* **Questions on the material**
**1.** In the San Antonio bioscience article, change "Wednesday" to "Tuesday" and write out the passage from "The local bioscience" up to and including "of gastrointestinal problems.".
**2.** Write the next part of the San Antonio bioscience article, picking up after its final sentence.

* **Text**
────────────────

Saving babies’ lives and the development of artificial intelligence in radiology were among the San Antonio success stories shared this week as the city’s burgeoning bioscience industry took center stage.
“I’ve never been more excited or more optimistic about the future of San Antonio,” Mayor Ron Nirenberg said at the start of the State of the Industry event by The Health Cell, a local group of health care leaders. The mayor said San Antonio’s bioscience ecosystem is one of the city’s “largest, most innovative, and highest-paying sectors.”
The local bioscience and health care industry has grown rapidly in the past decade, employing 1 in 6 workers in San Antonio, or about 180,000 people.
Dr. Cynthia Blanco, professor of pediatrics at UT Health San Antonio, told health care professionals and community members at the Grand Hyatt downtown Wednesday evening about a lifesaving treatment for babies needing to be fed intravenously because of gastrointestinal problems.
Over time, IV nutrition can cause liver failure, but Blanco and her team learned of a nutritional formula with fish oil that decreases the risk of liver failure. In 2009, she secured permission from the FDA to enroll patients in a clinical trial to test the formula, which is being used in Germany.
“I came to this university because I wanted to teach, I wanted to make a difference, I wanted to advance medicine,” Blanco said. “I just never dreamed that I was going to do such a big research project.”

────────────────

* **Saved data entries**
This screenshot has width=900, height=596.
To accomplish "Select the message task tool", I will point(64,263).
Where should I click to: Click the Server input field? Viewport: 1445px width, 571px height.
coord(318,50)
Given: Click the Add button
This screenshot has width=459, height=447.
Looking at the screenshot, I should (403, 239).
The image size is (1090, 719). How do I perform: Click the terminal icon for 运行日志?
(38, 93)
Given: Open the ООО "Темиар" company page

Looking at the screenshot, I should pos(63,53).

────────────────

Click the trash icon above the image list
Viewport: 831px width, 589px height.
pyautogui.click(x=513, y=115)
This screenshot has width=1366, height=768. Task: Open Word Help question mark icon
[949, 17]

────────────────

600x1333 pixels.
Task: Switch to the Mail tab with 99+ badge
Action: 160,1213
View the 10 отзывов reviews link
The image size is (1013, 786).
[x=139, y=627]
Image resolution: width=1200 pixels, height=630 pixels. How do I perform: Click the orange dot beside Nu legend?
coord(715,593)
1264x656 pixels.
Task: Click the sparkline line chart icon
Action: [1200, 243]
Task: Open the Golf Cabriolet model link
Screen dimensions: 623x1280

────────────────

* **Outputs for the tasks**
**1.**
The local bioscience and health care industry has grown rapidly in the past decade, employing 1 in 6 workers in San Antonio, or about 180,000 people.
Dr. Cynthia Blanco, professor of pediatrics at UT Health San Antonio, told health care professionals and community members at the Grand Hyatt downtown Tuesday evening about a lifesaving treatment for babies needing to be fed intravenously because of gastrointestinal problems.

**2.**
She said this formula has saved the lives of 64 babies at UT Health, with no signs of long-term side effects over the past 10 years. Blanco is providing data to the federal Food and Drug Administration about the efficacy and safety of this treatment, with the goal of making it more widely accessible.
“Not in my wildest dreams did I imagine that this was going to turn into 64 patients that are alive now because of this study,” Blanco told the audience.
Radiologist Dr. Lance Reinsmith spoke about the promise and perils of artificial intelligence in medicine. He has been developing algorithms to read chest X-rays and separate normal images from those needing further medical attention.
Piggy-backing on Google’s neural networks that identify images of everyday objects like ice cream cones and fire hydrants, Reinsmith tweaked those models to look at chest X-rays.
“The result is a model that’s about 90 percent sensitive in determining whether a chest X-ray is normal,” he said.
Reinsmith believes the technology won’t replace radiologists. “I think they’re going to give us our jobs back. What I mean is they’re going to allow us to be physicians again – and better physicians.”
But Reinsmith shared a number of cautions.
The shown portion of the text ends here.